Actually, all players gain the benefit of performing their more mundane tasks remotely so that the time spent in front of the computer is only the game experience you want. In addition, players can be sure to keep in touch with their online friends even if they are away on vacation or are just too busy to log on. Fundamentally, almost all players crave more contact with their game: if they can't play it right then, many are on forums.
With TMA, players can gain more hours per week connected to their game -- not just with auxiliary material, but in a way that actually progresses their character - but spend less time chained in front of a computer. It's like the workaholic parent or the road warrior executive leveraging mobile tools to stay on top of dynamic events, without being tethered to their office. Froghop designs (with developer's final approval) the transmedial scenarios according to the devs/pubs overarching goals.
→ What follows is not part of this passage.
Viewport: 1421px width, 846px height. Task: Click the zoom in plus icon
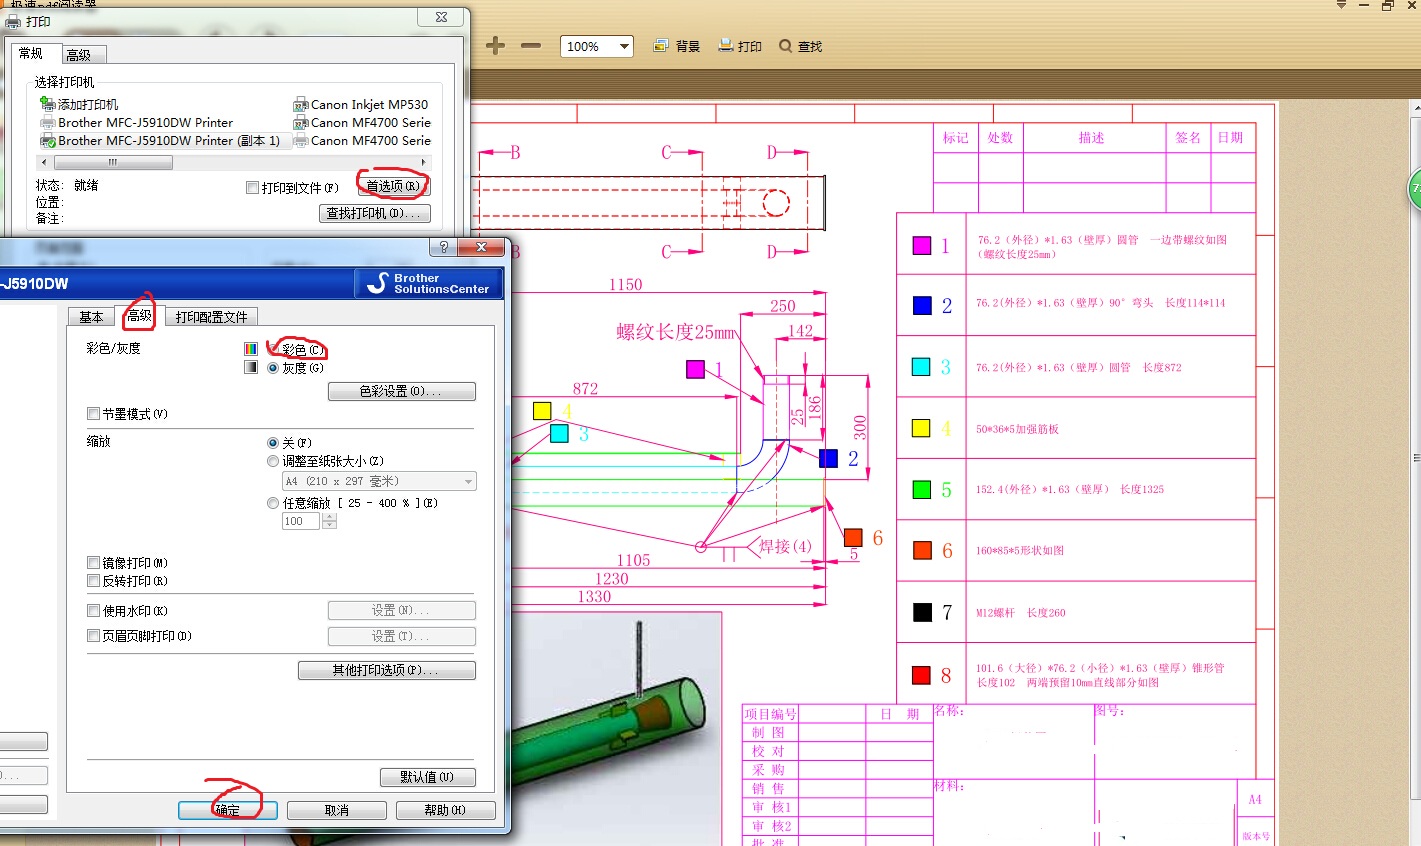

It's about quality of gameplay, not quantity.
GiN: Has the Froghop technology had to evolve at all based on the many changes and increasing complexity of the online persistent worlds?
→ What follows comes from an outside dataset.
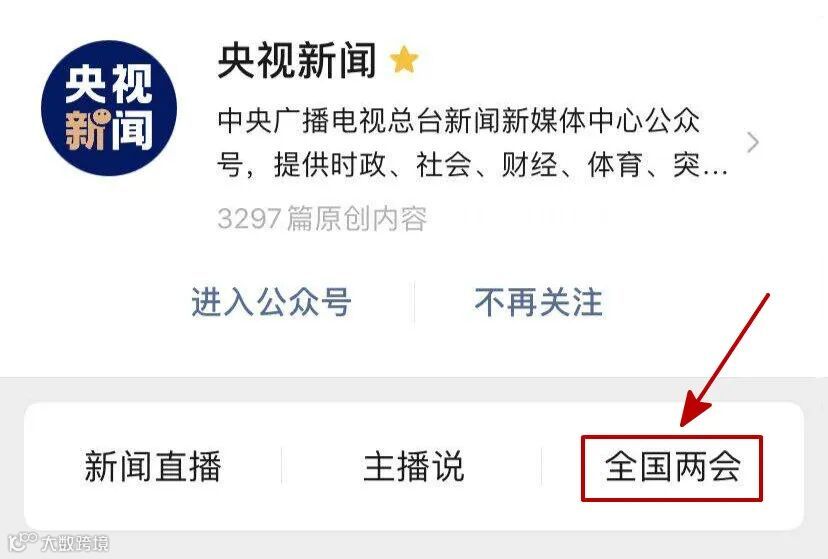This screenshot has width=828, height=559.
Task: Click the gold star next to 央视新闻
Action: pos(404,59)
Wu: We definitely had to evolve more in the beginning as we were transitioning our technology from providing cross-platform multiplayer games into tools for the MMOG market. In fact, we have to continually evolve to meet the needs of persistent world developers. We originally thought that being a technology-enabler was enough, but as we started to grow, we realized that our offering was incomplete without also offering creative services to facilitate integration from the design perspective. (We only recently launched the TMA design consulting offering)
Since one of Froghop inclusive services is to alleviate developers from the hassle of bridging device disparity, facilitating cross network transparency, and handling the never-ending upkeep required with new device and technology rollouts, we have to continually do maintenance and R&D. We also have to continually update our device library, and keep up with other mobile technology advancement.
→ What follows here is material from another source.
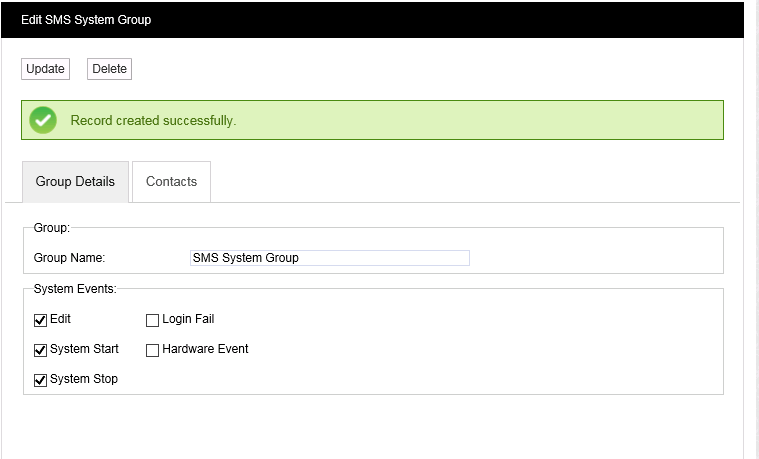Click the green success checkmark icon
The image size is (759, 459).
click(42, 120)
Every company's backend is different, so we have to custom integrate/map the databases. More so, the evolution has come from tailoring our feature offering more and more to the needs of virtual world participants. We learn from research, as well as productizing custom requests from a client. This means that our clientele can benefit from the aggregate experience and iterative technology enhancements. That's how Froghop is able to offer game developers the ability to take advantage of a full-spectrum of capabilities without having to re-invent the wheel each time. We will continue to make upgrades to accommodate the changing technologies that affect both the back-end as well as front-end features.
GiN: Is there anything new in the pipeline you want to tease us with from Froghop?
Wu: We've got a bunch of things in the works, and should be able to announce at least one of them in Q4. We'll also be making a splash in China in the coming year.